SAN DIEGO — Hearing loss is generally correlative with cognitive decline among older people, but its effects may be mitigated by higher education, according to a study released Tuesday by researchers at UC San Diego.
Roughly three-quarters of U.S. adults over the age of 70 have lost their hearing to some degree. UCSD researchers studied 1,164 participants with a mean age of 73.5, 64 percent of whom were women.
They found that study subjects without a postsecondary degree suffered more significant cognitive declines than those with a degree. The 16.8 percent of study subjects with moderate to severe hearing loss also performed worse on cognitive tests than their study counterparts with mild hearing loss.
“We surmise that higher education may provide sufficient cognitive reserve to counter the effects of mild hearing loss, but not enough to overcome effects of more severe hearing impairment,” said UCSD professor and senior study author Linda McEvoy.
The researchers also found that social activity of study participants did not correlate with hearing loss levels or cognitive decline rates.
“Others have postulated that cognitive deficits related to hearing impairment may arise from social isolation, but in our study, participants who had hearing impairment were as socially engaged as those without hearing loss,” said Ali Alattar, the study’s first author.
The researchers concluded that medical professionals should be aware of the relationship between hearing loss and cognitive decline and take measures to mitigate the risk of hearing ability decline, such as minimizing a patient’s exposure to loud noises. Most hearing loss is irreversible, according to the researchers.
● ● ● ●
EXERCISES —
(1) From the article on hearing loss and cognitive decline, list every figure that describes the study's participants.
(2) Transcribe the passage of the article on hearing loss and cognitive decline starting with "Roughly three-quarters of" and going on through "mild hearing loss.".
● ● ● ●
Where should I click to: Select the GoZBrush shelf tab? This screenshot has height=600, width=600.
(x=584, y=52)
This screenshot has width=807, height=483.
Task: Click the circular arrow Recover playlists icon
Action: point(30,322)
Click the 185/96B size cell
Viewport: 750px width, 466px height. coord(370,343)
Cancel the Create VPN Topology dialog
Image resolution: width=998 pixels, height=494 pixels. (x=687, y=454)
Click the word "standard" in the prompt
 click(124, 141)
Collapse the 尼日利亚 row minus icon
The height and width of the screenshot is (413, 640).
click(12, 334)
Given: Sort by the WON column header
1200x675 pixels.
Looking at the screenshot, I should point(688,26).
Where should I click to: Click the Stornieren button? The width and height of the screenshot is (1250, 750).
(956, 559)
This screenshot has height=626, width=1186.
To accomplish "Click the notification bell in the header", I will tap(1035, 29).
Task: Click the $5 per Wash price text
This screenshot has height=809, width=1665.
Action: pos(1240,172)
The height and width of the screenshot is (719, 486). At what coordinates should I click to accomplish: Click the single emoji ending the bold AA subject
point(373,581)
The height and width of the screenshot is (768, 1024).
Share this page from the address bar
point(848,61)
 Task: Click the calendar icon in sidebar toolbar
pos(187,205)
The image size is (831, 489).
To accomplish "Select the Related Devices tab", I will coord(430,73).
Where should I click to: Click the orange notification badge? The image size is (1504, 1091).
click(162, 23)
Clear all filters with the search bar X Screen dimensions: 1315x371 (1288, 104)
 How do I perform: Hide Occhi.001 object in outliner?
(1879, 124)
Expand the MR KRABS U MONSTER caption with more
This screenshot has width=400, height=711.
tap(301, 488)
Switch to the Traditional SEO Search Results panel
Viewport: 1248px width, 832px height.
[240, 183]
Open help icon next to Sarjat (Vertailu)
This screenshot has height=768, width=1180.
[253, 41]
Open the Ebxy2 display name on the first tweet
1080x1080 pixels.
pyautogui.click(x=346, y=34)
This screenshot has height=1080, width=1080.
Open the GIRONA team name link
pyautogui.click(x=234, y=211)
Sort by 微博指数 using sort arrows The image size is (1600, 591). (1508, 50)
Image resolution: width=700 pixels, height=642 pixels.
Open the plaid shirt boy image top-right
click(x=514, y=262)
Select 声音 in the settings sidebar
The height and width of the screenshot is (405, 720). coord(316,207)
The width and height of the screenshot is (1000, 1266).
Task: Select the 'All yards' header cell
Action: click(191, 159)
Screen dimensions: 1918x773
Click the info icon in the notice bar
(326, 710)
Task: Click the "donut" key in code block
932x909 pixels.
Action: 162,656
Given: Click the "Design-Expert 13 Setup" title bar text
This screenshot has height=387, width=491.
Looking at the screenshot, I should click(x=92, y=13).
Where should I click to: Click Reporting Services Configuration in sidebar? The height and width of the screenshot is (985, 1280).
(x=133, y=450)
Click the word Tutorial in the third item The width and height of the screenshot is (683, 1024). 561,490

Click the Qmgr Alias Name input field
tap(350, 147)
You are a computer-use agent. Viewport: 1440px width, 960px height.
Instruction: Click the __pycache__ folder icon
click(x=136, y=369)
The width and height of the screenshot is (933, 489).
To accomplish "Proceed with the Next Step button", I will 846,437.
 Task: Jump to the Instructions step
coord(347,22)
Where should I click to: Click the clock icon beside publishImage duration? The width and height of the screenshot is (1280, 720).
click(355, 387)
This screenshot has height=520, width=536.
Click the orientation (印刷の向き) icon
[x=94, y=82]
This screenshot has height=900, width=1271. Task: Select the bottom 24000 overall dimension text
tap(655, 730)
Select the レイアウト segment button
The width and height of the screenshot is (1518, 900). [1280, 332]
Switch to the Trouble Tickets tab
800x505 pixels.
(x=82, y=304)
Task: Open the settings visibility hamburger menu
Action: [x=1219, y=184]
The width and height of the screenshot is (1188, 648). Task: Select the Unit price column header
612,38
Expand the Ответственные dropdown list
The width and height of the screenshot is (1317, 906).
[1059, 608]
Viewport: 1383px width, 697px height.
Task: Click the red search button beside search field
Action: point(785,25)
● ● ● ●
COMPLETED EXERCISE —
(1)
- 1,164 participants
- a mean age of 73.5
- 64 percent women
- 16.8 percent with moderate to severe hearing loss

(2)
Roughly three-quarters of U.S. adults over the age of 70 have lost their hearing to some degree. UCSD researchers studied 1,164 participants with a mean age of 73.5, 64 percent of whom were women.
They found that study subjects without a postsecondary degree suffered more significant cognitive declines than those with a degree. The 16.8 percent of study subjects with moderate to severe hearing loss also performed worse on cognitive tests than their study counterparts with mild hearing loss.